Chingo Bling, a 24-year-old rapper/ comedian who fuses norteno culture with that of Houston's wards, thinks the station is right not to play exclusively or even mostly Latin rap. "I think the way the Party is doing it is great. You couldn't force-feed a bunch of Latin rap - Latins wouldn't even like it. You've got to know who you're talking to. If you're talking to Hispanics, I'm gonna give them what they want. I'm not necessarily gonna give them other young Hispanics. If they want to hear (black rapper) Big Moe, so be it. If they want to hear (black rapper) Slim Thug and Chingo Bling followed by some Amanda Perez and Beesh and then some more Slim Thug on top of that, so be it."

Arias says that their target is Hispanic females. They play the records that get the women in the clubs, which keeps their advertisers (often Latin-predominant hip-hop places like Coco Loco, the Perfect Rack and T-Town) happy. "We play hip-hop for everybody that loves hip-hop, so we hope everybody will come to the Party. But Hispanic females are our main target."

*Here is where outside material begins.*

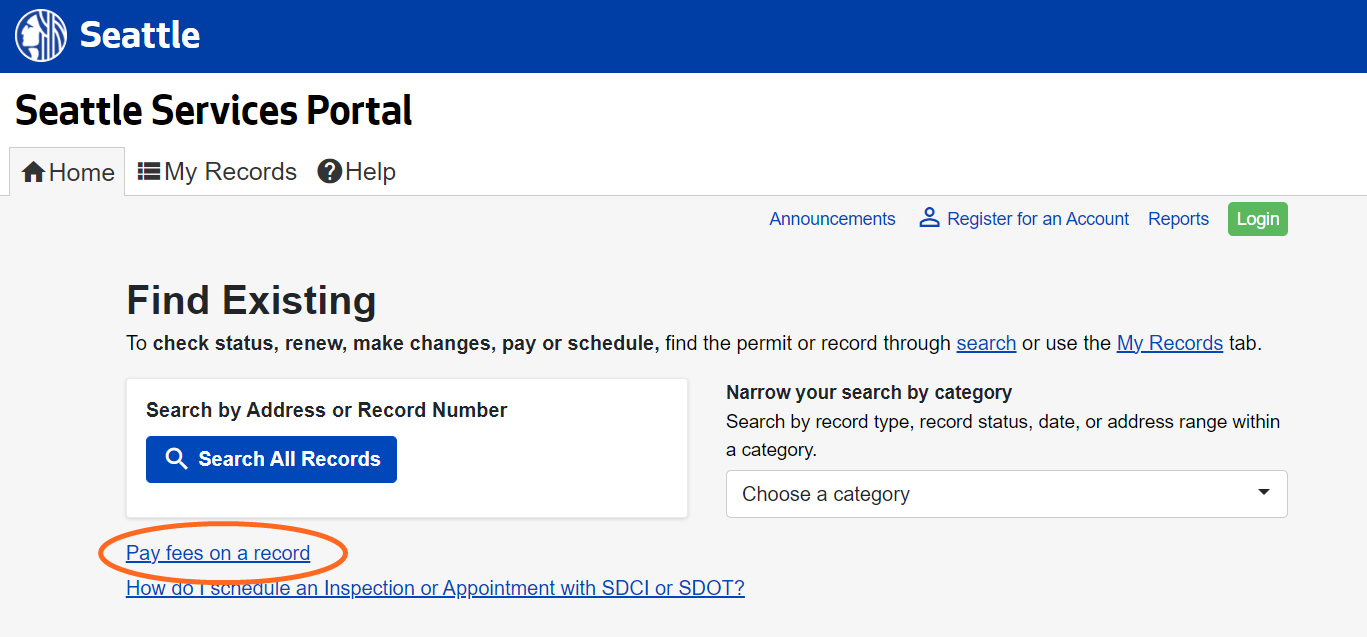Open the Choose a category dropdown
The width and height of the screenshot is (1367, 637).
point(1006,494)
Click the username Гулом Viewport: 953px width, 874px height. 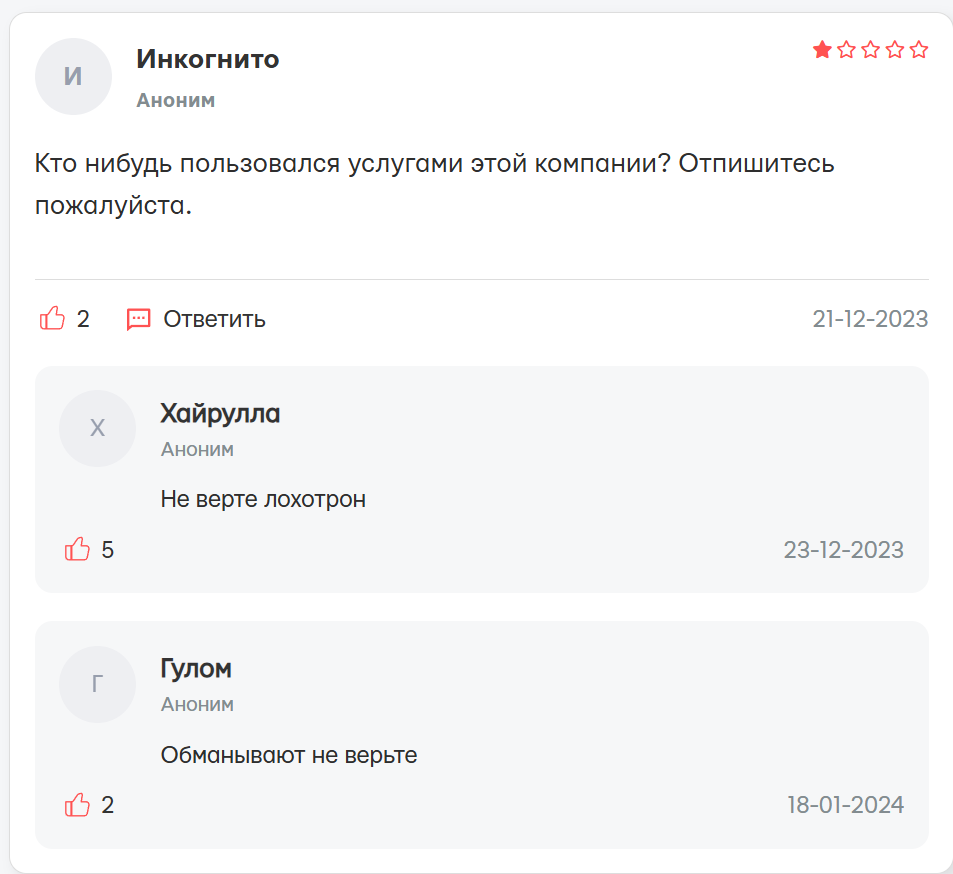[x=196, y=668]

Then there's the on-air talent. Most but not all of the DJs are Hispanics and they are encouraged to throw in a little Spanglish. "We talk bilingual on the radio, we do things like 'Mananitas in the Morning,' we do 'Fiesta Fridays.' Cinco de Mayo's a big celebration for our station. We're in the Martin Luther King Day Parade and everything, but Latin events are huge for us. And I think Hispanic kids can identify - we're not as R and B as the Box, we're not as Top 40 as KRBE, we're right in the middle. And when Hispanic kids listen and they hear our DJs dropping a little bitty bit of bilingual stuff, they like it."

It's a lot like cable channel Mun2 (pronounced moon-dose), a Miami-based MTV-like channel that broadcasts mostly black and a few Latin hip-hop videos, all hosted by Spanglish-speaking Latino VJs. And Arias is right that the Hispanic kids like it. Since going on the air in 2001, and getting a new, amped-up signal in March of last year, the Party's ratings have tripled. Currently it's the No. 6 station in Houston, and its ratings have yet to go down.